Moins d’alpha provenant des devises

Outre son encaisse, qui oscille autour de 4,5 %, le fonds détenait encore récemment une pondération de 19 % en obligations canadiennes. «Nous avons profité de l’abaissement des taux effectué par la Banque du Canada en 2015, qui a eu un effet positif sur la valeur des obligations canadiennes. Nous avons graduellement diminué cette pondération au cours des derniers mois, car nous croyons que la Banque du Canada maintiendra ses taux inchangés en 2016», explique Christopher Case.

Le fonds surpondère aussi les obligations australiennes et néo-zélandaises, dont les rendements sur les obligations de 10 ans oscillaient autour de 2,51 % et de 3,01 %, respectivement, à la fin de mars. «Les deux banques centrales ne sont pas en position de hausser les taux eu égard à la faible croissance venant de Chine et d’Asie», estime Christopher Case.
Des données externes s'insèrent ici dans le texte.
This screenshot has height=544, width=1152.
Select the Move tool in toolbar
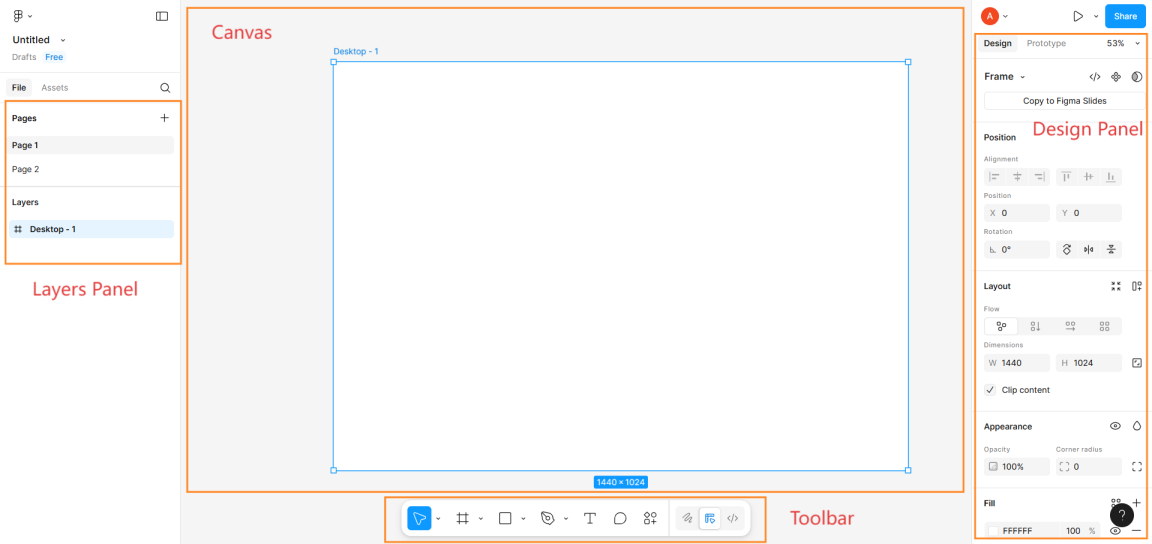point(419,518)
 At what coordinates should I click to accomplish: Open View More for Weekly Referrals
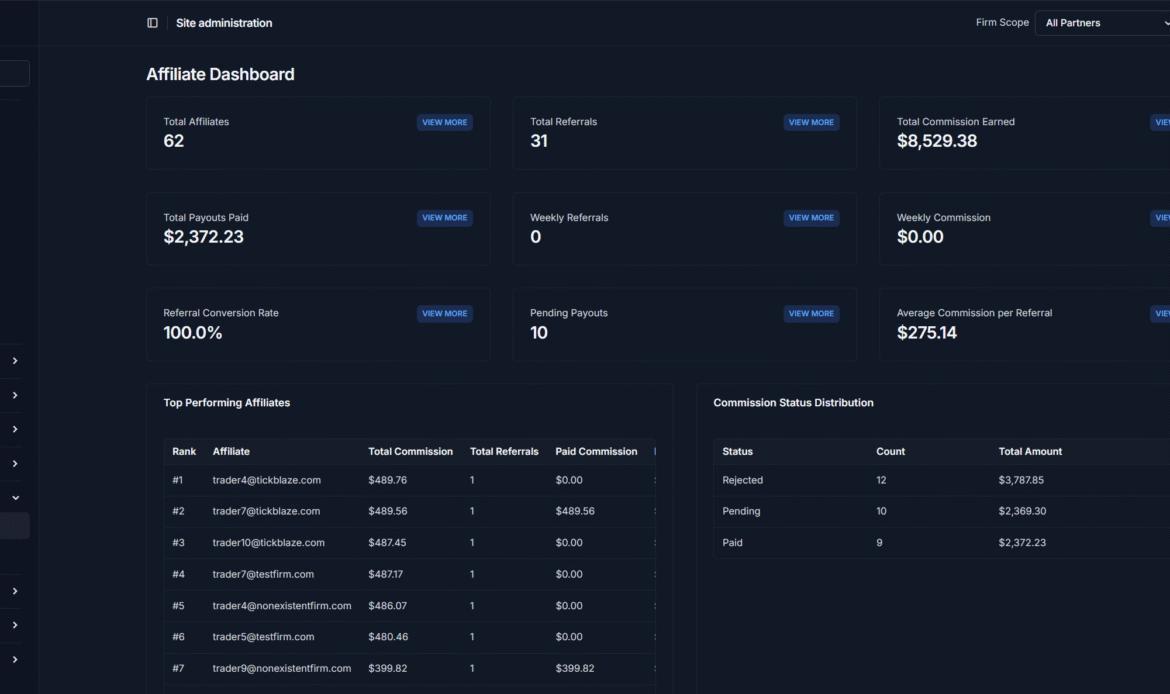pos(811,218)
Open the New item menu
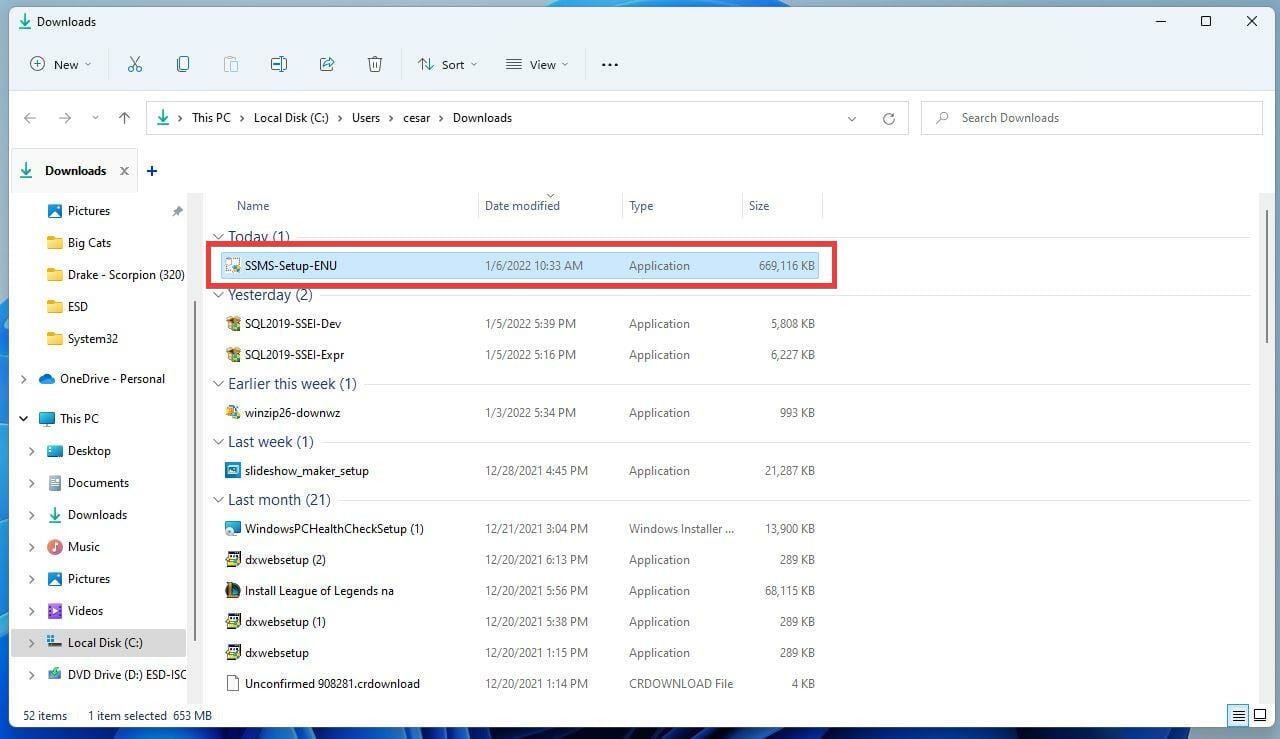The width and height of the screenshot is (1280, 739). coord(60,64)
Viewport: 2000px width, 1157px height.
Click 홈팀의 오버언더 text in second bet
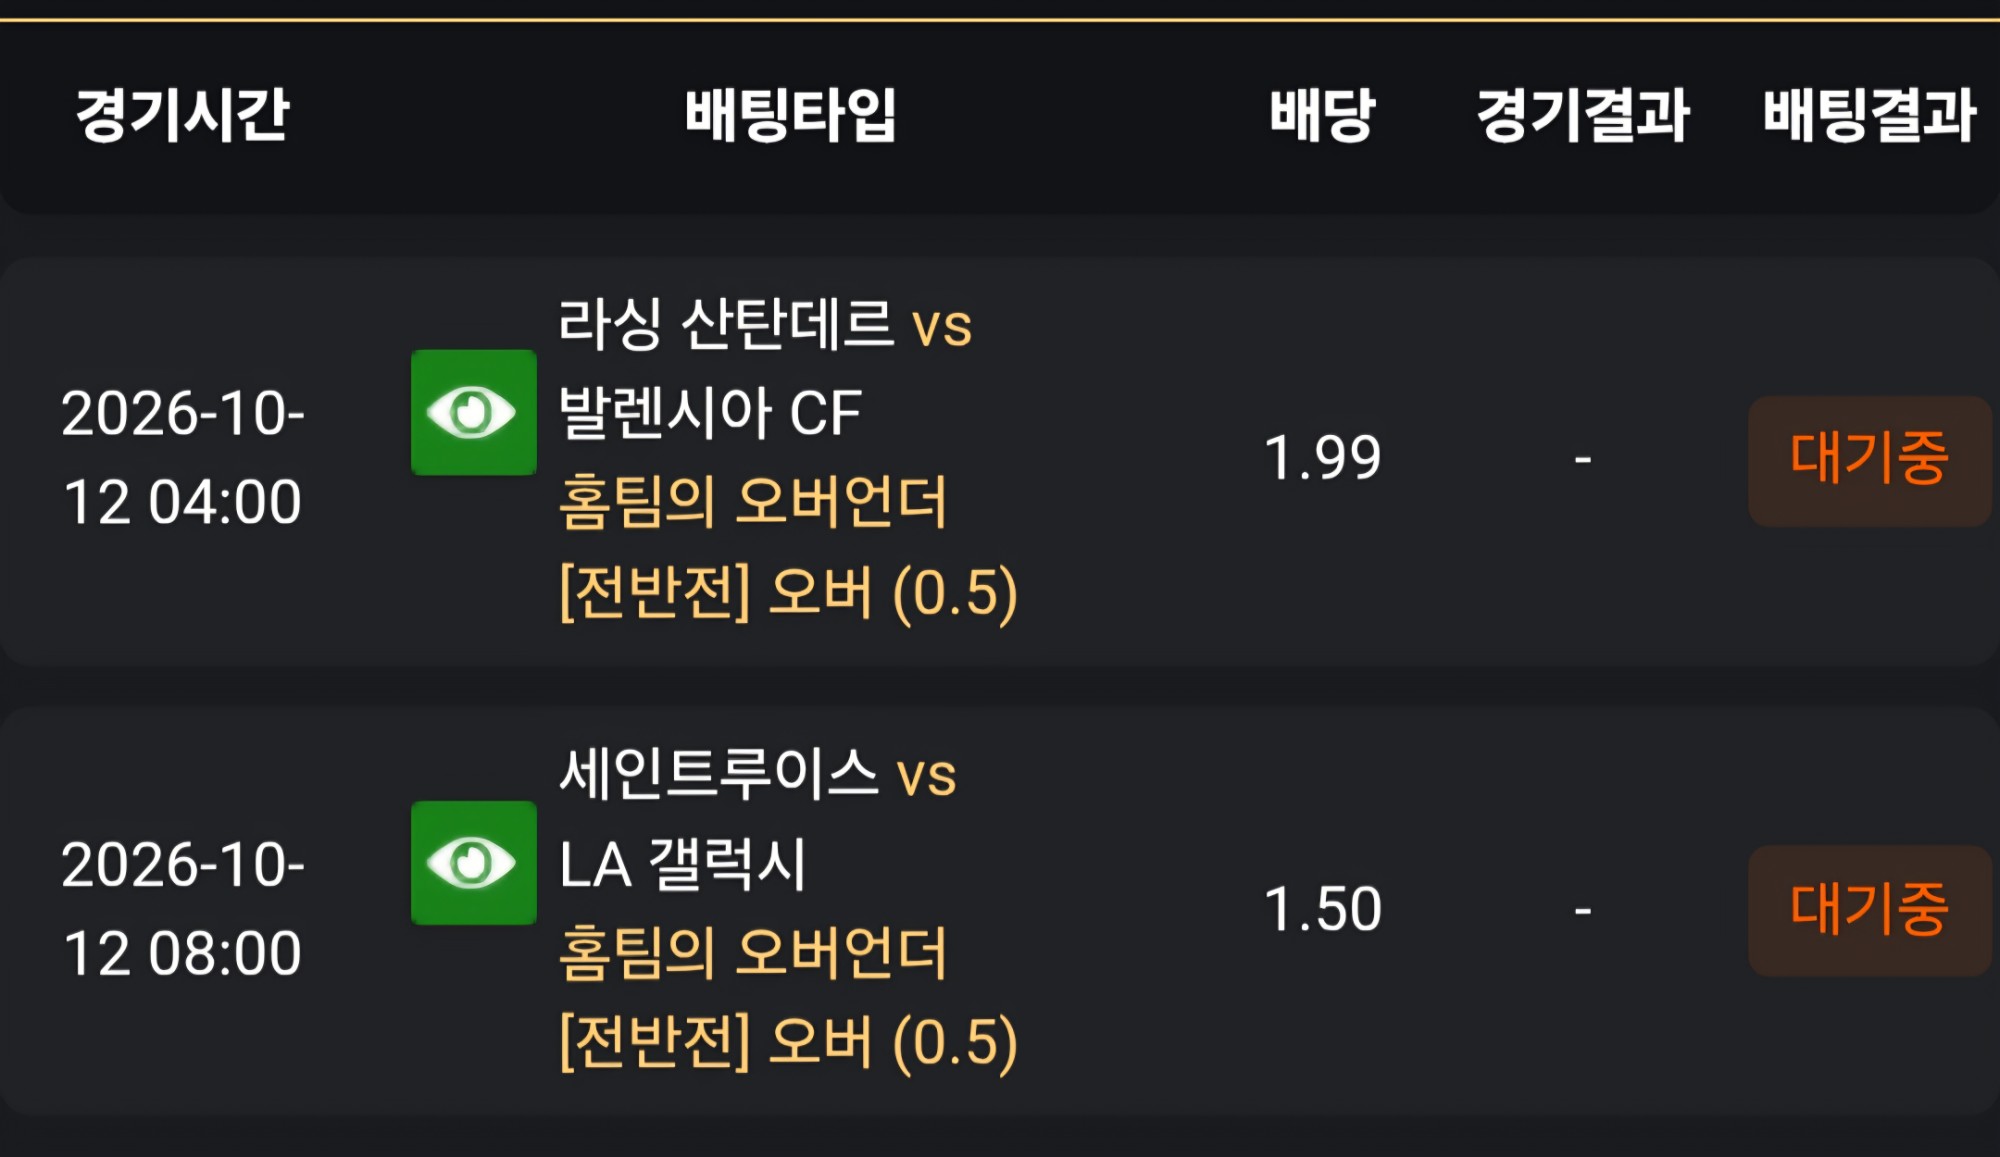752,953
Parce qu’une majorité de banques centrales de pays industrialisés pratiquent la même politique monétaire où les taux sont près de zéro, voire négatifs, les devises sont devenues moins volatiles et offrent moins d’occasions d’ajouter de la valeur (alpha), pense Christopher Case, qui précise qu’il ne veut pas devenir cambiste. Le fonds a une exposition de 40 % au dollar américain, de 27 % à l’euro et de 10 % à la livre sterling. La durée du portefeuille était de 7,36 ans au 29 février dernier.